2. There shall be no interference by a public authority with the exercise of this right except such as is in accordance with the law and is necessary in a democratic society in the interests of national security, public safety or the economic well-being of the country, for the preservation of disorder or crime, for the protection of health or morals or for the protection of other rights and freedoms of others.'
The occupation of the houses
[77] The applicant complains that the Department did not reveal that persons with disabilities would occupy some of the houses on the development. The Department had obtained information about this, partly as a result of the meeting of 20 September and, it is claimed, failed to relay it to the applicant and other objectors. [78] I do not consider that the Department was under a legal obligation to disclose this information.
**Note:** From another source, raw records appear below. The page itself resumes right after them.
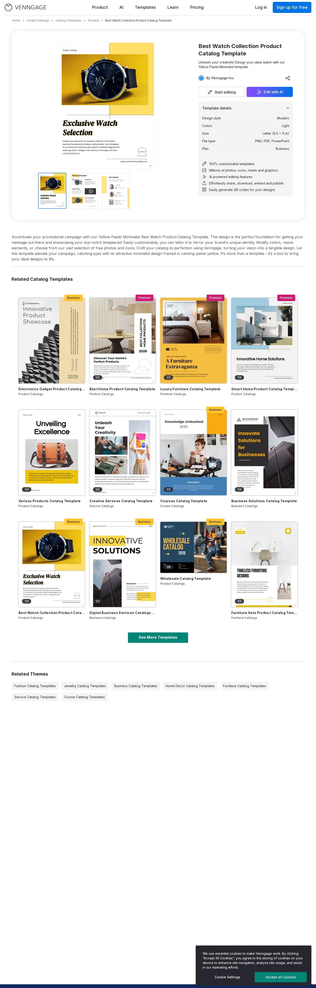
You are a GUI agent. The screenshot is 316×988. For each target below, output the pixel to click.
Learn (173, 7)
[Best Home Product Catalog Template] (123, 340)
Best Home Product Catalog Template (122, 389)
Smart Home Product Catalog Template (264, 389)
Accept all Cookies (281, 977)
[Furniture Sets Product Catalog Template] (264, 564)
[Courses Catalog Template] (193, 452)
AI (121, 7)
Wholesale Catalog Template (185, 578)
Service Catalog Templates (35, 697)
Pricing (197, 7)
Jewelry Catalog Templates (85, 686)
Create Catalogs (38, 20)
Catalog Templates (69, 20)
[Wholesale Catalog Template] (193, 547)
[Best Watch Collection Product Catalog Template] (52, 564)
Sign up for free (292, 7)
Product (100, 7)
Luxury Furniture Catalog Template (190, 389)
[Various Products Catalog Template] (52, 452)
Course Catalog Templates (84, 697)
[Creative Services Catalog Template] (123, 452)
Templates (145, 7)
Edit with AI (273, 92)
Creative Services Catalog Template (121, 501)
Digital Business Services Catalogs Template (123, 613)
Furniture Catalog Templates (244, 686)
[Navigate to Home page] (25, 7)
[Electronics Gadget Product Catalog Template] (52, 340)
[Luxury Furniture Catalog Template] (193, 340)
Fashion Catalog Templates (35, 686)
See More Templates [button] (158, 637)
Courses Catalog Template (183, 501)
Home (16, 20)
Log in (261, 7)
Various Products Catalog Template (50, 501)
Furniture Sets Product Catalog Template (264, 613)
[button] (221, 92)
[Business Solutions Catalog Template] (264, 452)
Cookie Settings (227, 977)
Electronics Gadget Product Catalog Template (52, 389)
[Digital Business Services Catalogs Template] (123, 564)
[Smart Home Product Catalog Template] (264, 340)
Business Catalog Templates (135, 686)
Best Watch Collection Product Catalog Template (52, 613)
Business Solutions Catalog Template (264, 501)
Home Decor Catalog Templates (190, 686)
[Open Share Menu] (288, 78)
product (93, 20)
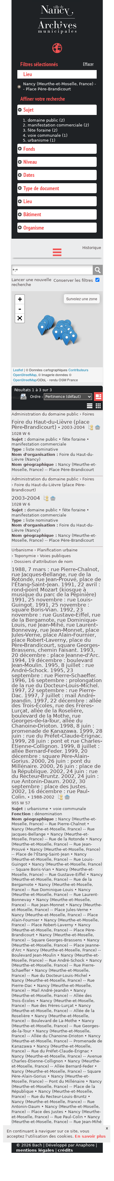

The applicant has been unable to point to any statutory provision or legal principle (other than the duty to act fairly) that would support the claim that it was legally obliged to inform the objectors about this matter. [79] Moreover, as Mr Elvin QC for the respondent pointed out, the identities and personal characteristics of the proposed applicants of the houses did not constitute a land use consideration and there were therefore no relevant representations that the applicant could have made on the matter. Put slightly differently, the Department could not have refused planning permission solely because the proposed applicants were persons with disabilities. Any objection to the planning application based solely on that consideration would have had to be disregarded by the Planning Service. The applicant's argument on this ground must also be rejected.Conclusions
[80] None of the grounds advanced by the applicant by way of challenge to the grant of planning permission has been made out. The application for judicial review must be dismissed.